Description of the task. Copy out the listing below word for word, everything from the line containing "Click the undo arrow icon" down to the line containing "Click the DYNA", with both of those lines included. Leave the pictures out of your answer.

Records supplied.
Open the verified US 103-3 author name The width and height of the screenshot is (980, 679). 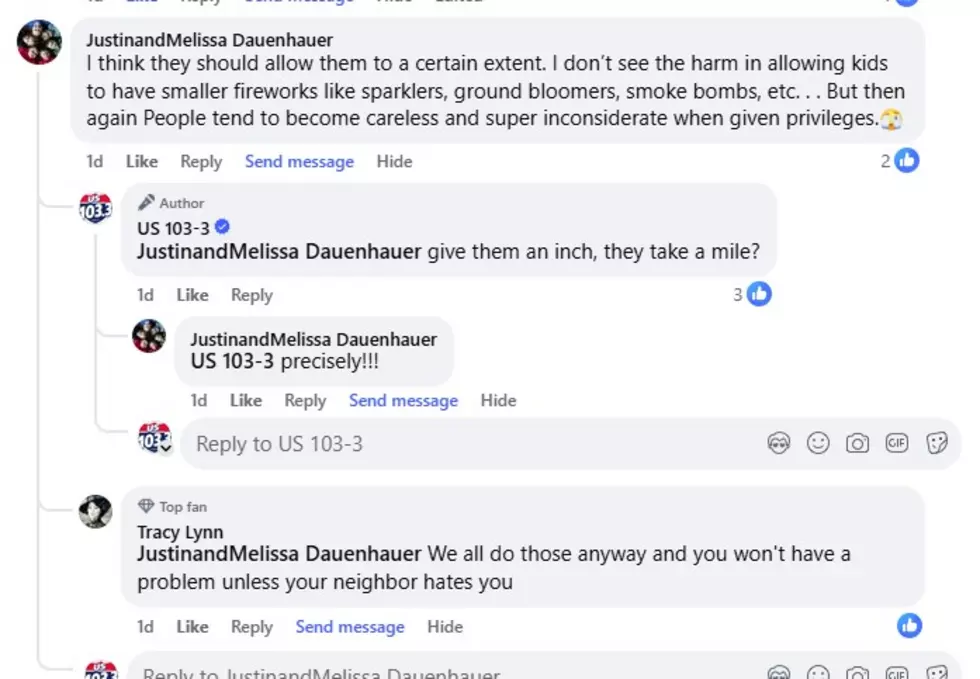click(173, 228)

--

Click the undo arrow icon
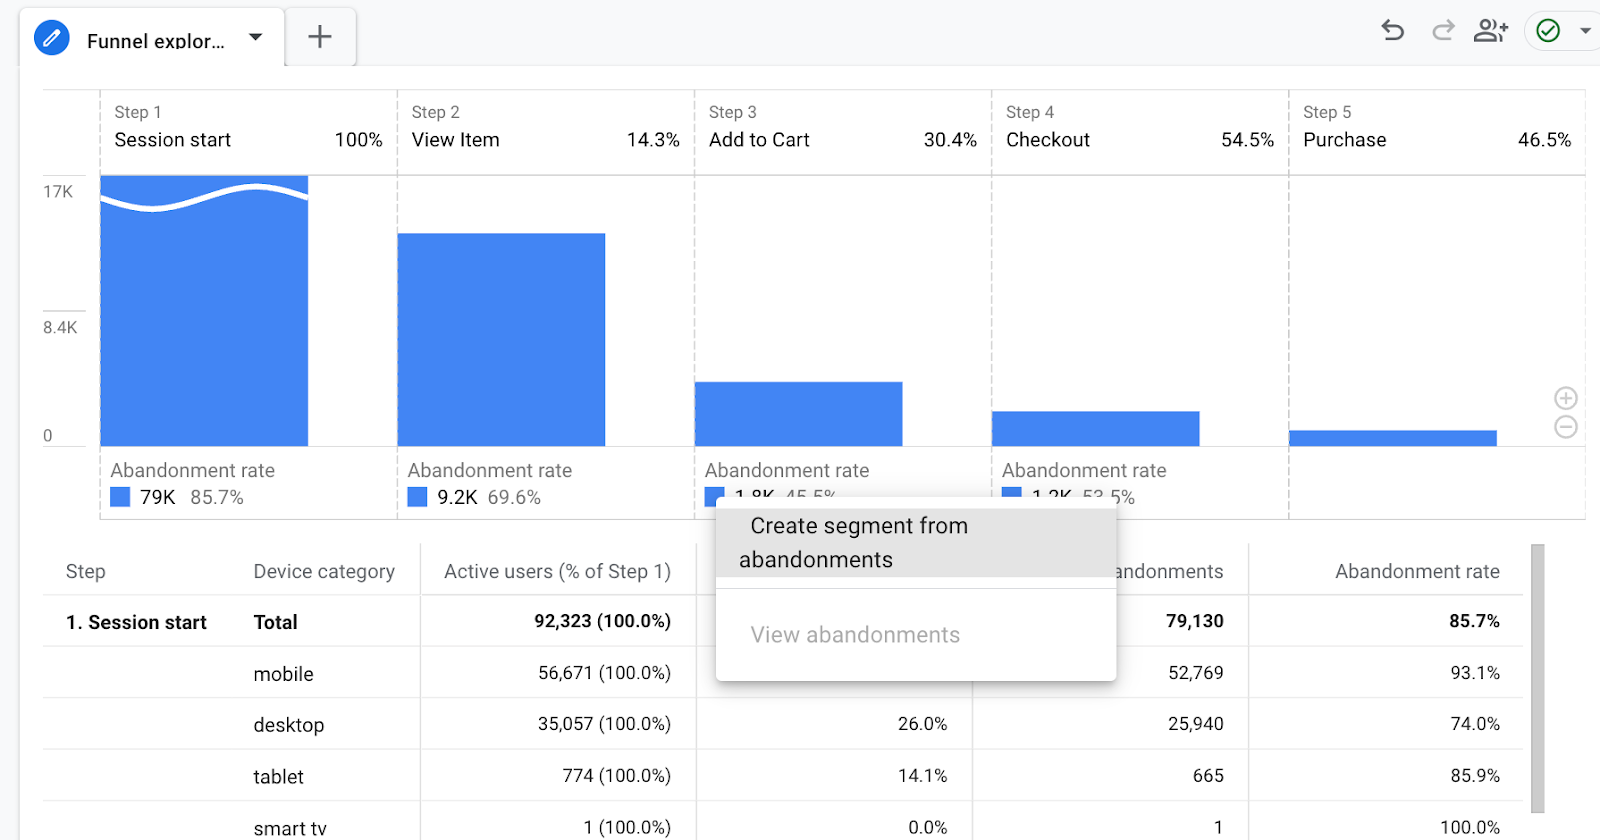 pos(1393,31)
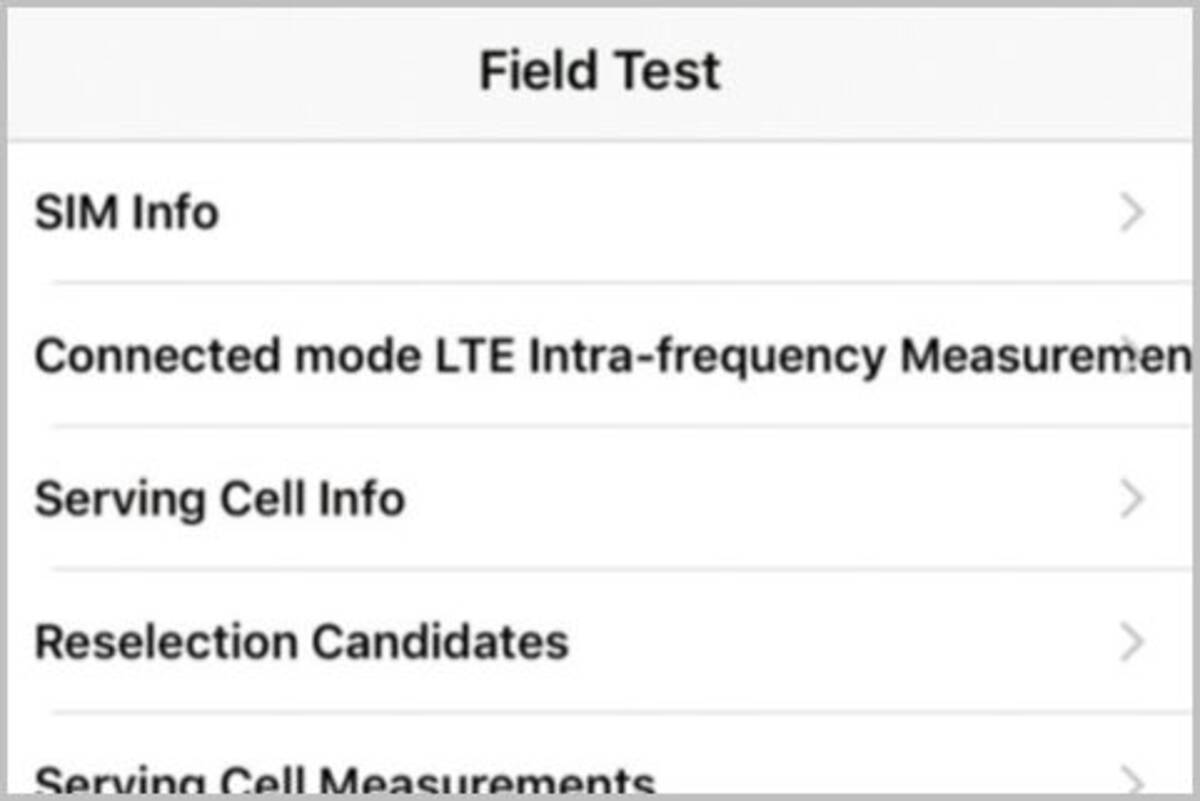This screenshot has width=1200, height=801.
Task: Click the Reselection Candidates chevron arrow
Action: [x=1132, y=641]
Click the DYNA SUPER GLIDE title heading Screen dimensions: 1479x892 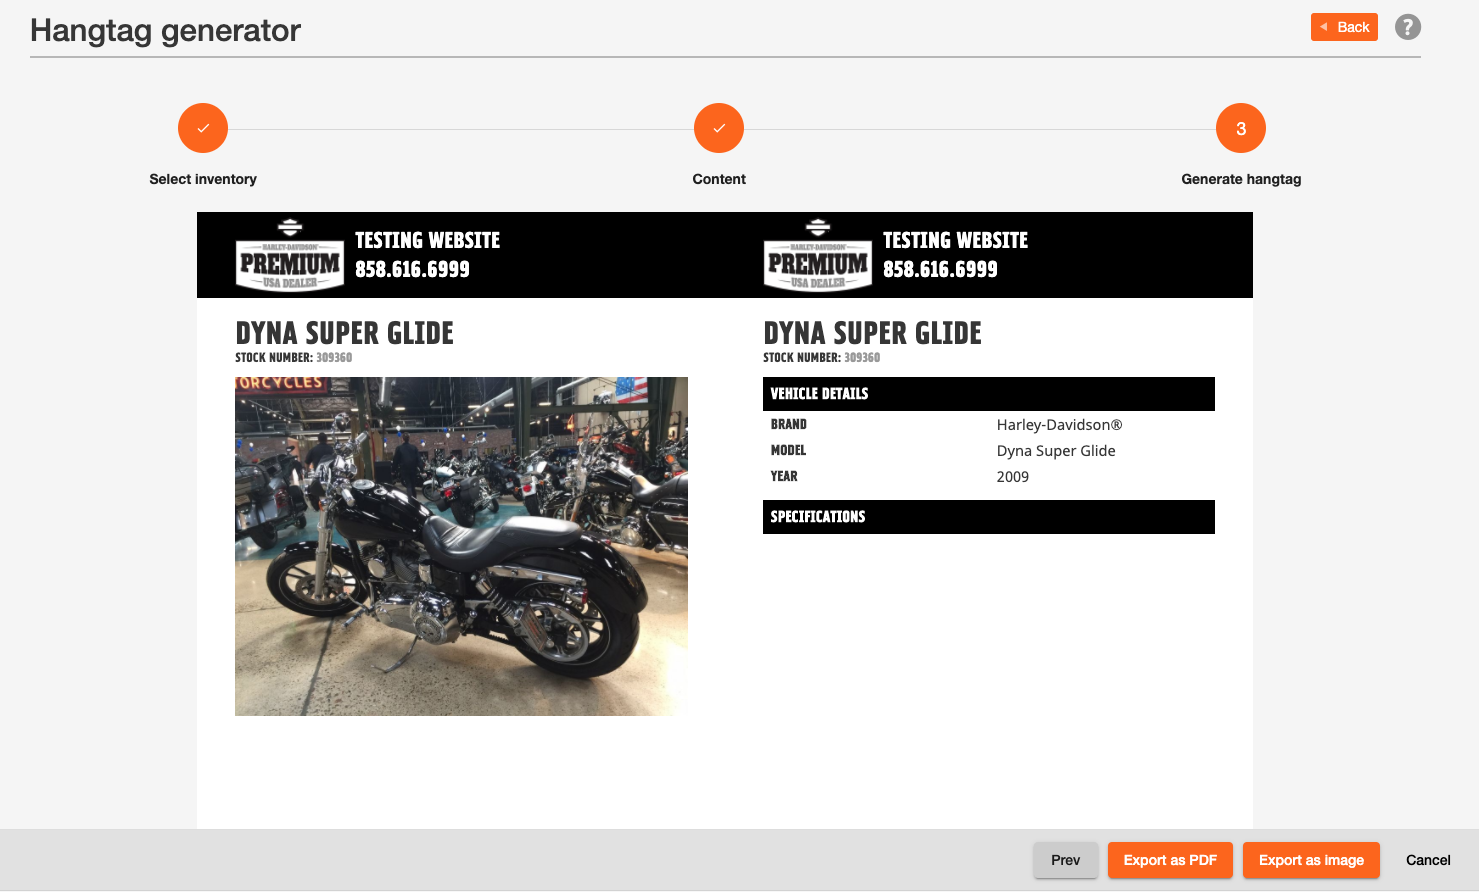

The result.
Click the undo arrow icon
 pos(1393,31)
This screenshot has width=1200, height=801.
Task: Click the Reselection Candidates chevron arrow
Action: [x=1132, y=641]
Click the DYNA SUPER GLIDE title heading Screen dimensions: 1479x892 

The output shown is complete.